Le gouvernement du Guyana a informé les autorités américaines que tous les Cubains travaillant dans le pays le font strictement en vertu des lois locales du travail ainsi que de la conformité des lois internationales du travail.
Les États-Unis ont élargi une politique de restriction de visa liée à Cuba existante qui cible la main-d'œuvre forcée liée au programme d'exportation du travail cubain. Cette décision verra des restrictions sur les visas imposées aux représentants de l'État soupçonnés d'être impliqués dans l'exportation des travailleurs cubains – une décision qui a été fortement critiquée par certains dirigeants des Caraïbes.
En Guyane, les professionnels de la santé cubains travaillent dans plusieurs hôpitaux publics et privés à travers le pays.

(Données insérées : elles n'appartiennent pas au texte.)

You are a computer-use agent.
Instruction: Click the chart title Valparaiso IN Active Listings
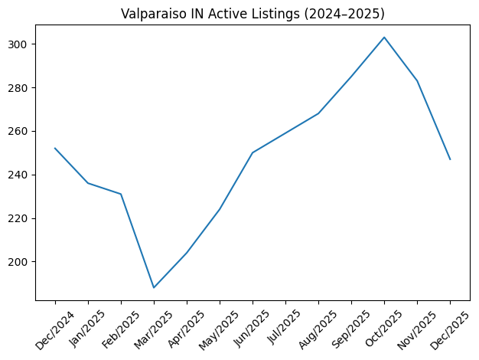click(253, 14)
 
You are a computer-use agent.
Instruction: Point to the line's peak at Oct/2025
click(384, 38)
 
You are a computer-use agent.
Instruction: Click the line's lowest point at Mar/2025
click(154, 287)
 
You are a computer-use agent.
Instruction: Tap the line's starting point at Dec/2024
click(55, 149)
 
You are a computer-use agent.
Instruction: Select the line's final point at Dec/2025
click(450, 159)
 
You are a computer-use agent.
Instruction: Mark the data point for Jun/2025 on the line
click(253, 152)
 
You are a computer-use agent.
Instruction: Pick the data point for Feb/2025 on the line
click(121, 194)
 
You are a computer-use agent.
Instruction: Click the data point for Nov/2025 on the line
click(417, 80)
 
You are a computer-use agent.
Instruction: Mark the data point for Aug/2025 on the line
click(318, 113)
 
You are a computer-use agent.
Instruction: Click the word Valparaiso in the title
click(153, 14)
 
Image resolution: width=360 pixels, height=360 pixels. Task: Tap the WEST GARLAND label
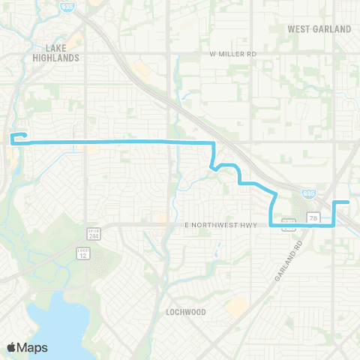[x=320, y=29]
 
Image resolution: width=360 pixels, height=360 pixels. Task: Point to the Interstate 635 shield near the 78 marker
[x=307, y=194]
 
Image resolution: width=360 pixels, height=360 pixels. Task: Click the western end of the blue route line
[x=11, y=138]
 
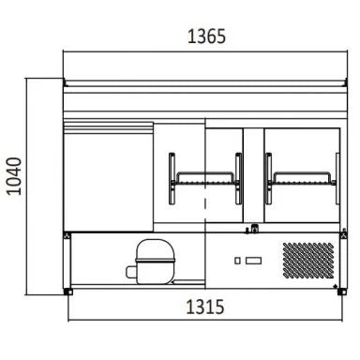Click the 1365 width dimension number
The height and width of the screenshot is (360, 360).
(x=206, y=36)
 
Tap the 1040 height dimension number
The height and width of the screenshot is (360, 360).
(x=14, y=176)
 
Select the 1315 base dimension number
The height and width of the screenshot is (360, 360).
(x=205, y=307)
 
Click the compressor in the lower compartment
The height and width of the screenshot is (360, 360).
(x=155, y=262)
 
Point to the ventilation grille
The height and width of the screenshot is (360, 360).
(x=308, y=261)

Le président du Dr Irfaan Ali a déclaré aux journalistes en marge d'un événement plus tôt dans la journée que l'assurance avait été donnée aux États-Unis que tous les travailleurs étrangers ici, y compris les Cubains, bénéficient de prestations qui ne violaient aucune lois du travail.
«Nous avons déjà répondu aux États-Unis par le biais de nos canaux officiels que les travailleurs (étrangers) que nous avons ici – que ce soit de Cuba, en Inde… qu'ils relèvent des mêmes lois locales du travail et des lois internationales du travail.»
«Nous nous assurons que leurs contrats et les conditions d'emploi sont alignés sur les lois et normes internationales et locales du travail. Mais nous avons également dit aux États-Unis s'il y avait des informations particulières ou un problème spécifique qu'ils souhaitent résoudre, que nous sommes plus que disposés à travailler avec eux », a déclaré le chef guyanais.
La semaine dernière, le président Ali était aux États-Unis et a rencontré plusieurs hauts représentants du gouvernement pour discuter d'un certain nombre de questions.
Citant les liens étroits que le Guyana et les États-Unis partagent sur de nombreuses questions, le chef de l'État a soutenu qu'il n'y a pas de violations de main-d'œuvre ici. En fait, il a déclaré que parmi les informations que le gouvernement du Guyana partageait avec les États-Unis la semaine dernière est les avantages que les travailleurs cubains obtiennent ici.
« Nous sommes très convaincus qu'ils travaillent dans une stricte conformité avec les lois internationales du travail et nos lois locales du travail … nous avons partagé avec (les États-Unis), et nous ne sommes pas en violation de lois du travail », a souligné le président.
Ce n'est que jeudi, le vice-président, le Dr Bharrat Jagdeo, a déclaré que le Guyana s'attaquerait à cette affaire par la diplomatie et à la satisfaction de toutes les parties.
Les remarques de Jagdeo sont venues après que le Premier ministre de la Barbade, Mia Mottley, a déclaré qu'elle était prête à faire révoquer son visa américain alors qu'elle exhortait les pays des pays des Caraïbes (CARICOM) à défendre le programme cubain de la brigade de santé. D'autres dirigeants d'Antigua et de Barbuda, St Vincent et les Grenadines et Trinidad et Tobago ont également exprimé leur soutien au programme cubain.
Selon le président Ali, «… lorsque la politique a été annoncée (par les États-Unis)… Nous étions à la réunion des chefs (la CARICOM), et c'était l'une des matières que les chefs auraient demandé une réunion avec le Département d'État américain.»